PORTLAND, Ore. (Portland Tribune) — The victims of notorious serial rapist Richard Troy Gillmore no longer must relive their trauma every two years when he’s up for parole.
Oregon’s Board of Parole and Post-Prison Supervision on March 4 voted 4-0 against granting Gillmore any more parole hearings before his scheduled release in 2023.
The board also is releasing him on Jan. 1, 2023, instead of Nov. 29 of that year, when his sentence will be fully served, because of time off for good behavior. This allows the board to require Gillmore to have three years of supervised parole instead of releasing him without oversight.
This story originally appeared on the Portland Tribune, a KOIN media partner
On March 4, the board wrote in an action form: “… based on the heinous crimes the inmate committed, the devastating impact of the crimes on the victims, and all the other information in the record, for the safety of the community the inmate must have supervision.”
Conditions could include GPS monitoring and treatment requirements that, if Gillmore does not meet them, could land him back behind bars.
Parole hearings are held every two years, but under special circumstances, the board can defer those hearings for as long as 10 years.
Gillmore, 56, told the board in February he would not participate in his upcoming April 6 parole hearing. He also declined to participate in his 2014 parole hearing.
This January, Gillmore received such an unfavorable psychological evaluation the board determined he is still dangerous.
“They’re giving us all they can,” said Danielle Tudor, who was 17 when Gillmore broke into her family home in Gresham and raped her in 1979. “I’m just thankful we’re getting as much time as we are and don’t have to return every two years for a parole hearing.”

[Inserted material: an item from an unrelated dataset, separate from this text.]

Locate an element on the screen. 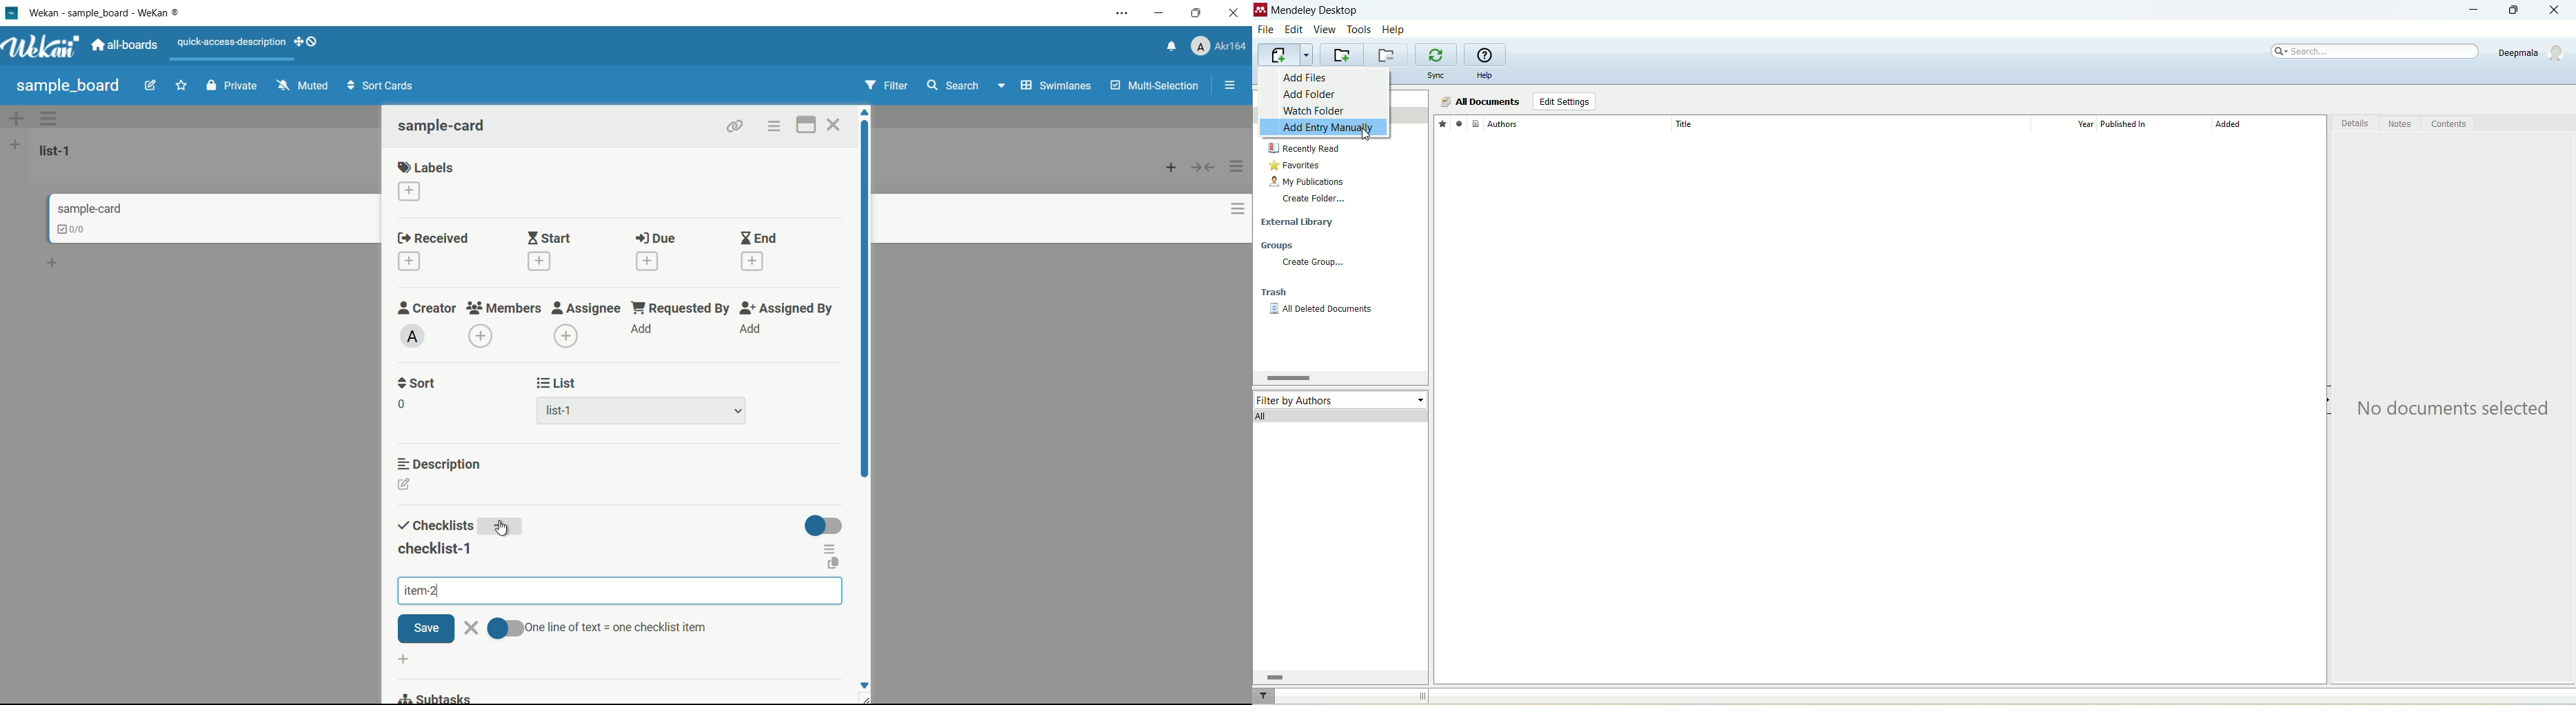  maximize is located at coordinates (1199, 14).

Tudor is one of at least nine girls and women Gillmore admitted to raping in the late 1970s and 1980s. But by the time he was arrested in 1986 — for the rape of Tiffany Edens, 13, who he ambushed in her Gresham home while she was doing her chores — the statue of limitations had run out on the other cases.
After the Edens rape, police discovered Gillmore was the elusive Jogger Rapist, who stalked his victims while running through neighborhoods in Portland and East Multnomah County. He also was in the process of being hired as a Gresham police officer at the time of his arrest.
Gillmore was sentenced to at least 30 years with a maximum of 60. But a year later, a different parole board cut Gillmore’s minimum sentence in half.
After a few failed requests for parole, the board in 2007 agreed to release Gillmore, but failed to notify Edens of the hearing. Edens demanded a new one, but the board again voted to release Gillmore.
A yearlong battle followed, including a court-ordered third hearing and four more of Gillmore’s victims going public with their stories. The board denied his parole in June 2008, but every two years since then, he has been granted a new hearing.
If Gillmore is released in 2023, he will be 63 and will have spent 36 years behind bars.
Tudor is happy with the board’s decision. “We did get the best of what we could get under the circumstances,” she said. “We have to feel good about that at the end of the day.”
Tudor became the public face for the fight to keep Gillmore in prison when she testified at his 2010 and 2012 hearings, taking over for Edens, who’d succumbed to drug addiction.
In recent years, Tudor also has become an advocate for rape survivors. She has successfully lobbied the Legislature for an elimination of the statute of limitations on rape cases, as well as participated in a Parole Board work group that has adopted new rules pertaining to victims rights during the parole hearing process.